Calgary-based oil and gas company Enerplus announced yesterday that it is moving to purchase the private equity-backed Bruin E&P Operating in an all-cash offer of $465 million. The deal will add more than 151,000 acres to the Enerplus position in the Williston Basin in North Dakota.
Enerplus said in its announcement that 30,000 of the net acres it is purchasing are contiguous with its existing position in North Dakota.
“With immediately adjacent acreage offering strong operational synergies, Bruin's assets are highly complementary to our existing tier 1 position in the Bakken and will enable us to accelerate free cash flow growth and further support our focus on providing long-term sustainable shareholder returns,” Ian Dundas, CEO of Enerplus, said in a statement.
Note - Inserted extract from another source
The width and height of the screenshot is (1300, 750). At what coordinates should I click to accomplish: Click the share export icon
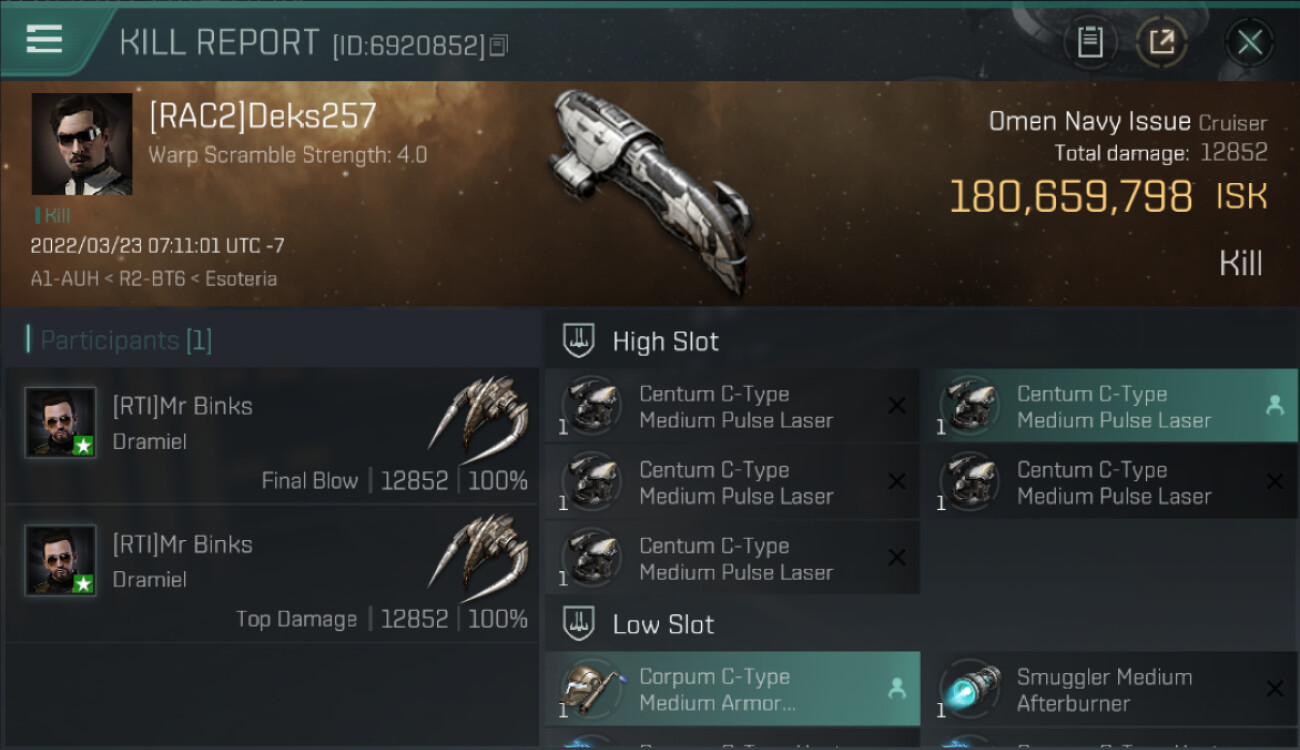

Additionally, Enerplus will add about 24,000 BOE to its production profile and over 100 new drilling locations and drilled-but-uncompleted wells. On a pro forma basis, Enerplus estimates that the Bruin holdings will give it more than a decade of drilling inventory.
By year’s end, Enerplus said the transaction will help it achieve $200 million in free cash flow at an oil price of $50/bbl and a gas price of $2.75/Mcf. At these commodity prices, Enerplus said its purchase price is less than three times Bruin’s projected annual gross earnings for 2021.
With private equity-funding, the Houston-based Bruin was founded in 2015 as a pure-play operator focused on extracting tight-oil from the Bakken Shale Formation.
After oil prices collapsed last April, the company saw its credit line slashed and it was forced into bankruptcy by July. When the company exited the court-supervised process in September, Bruin shed more than $840 million of its total debt load of $1.1 billion.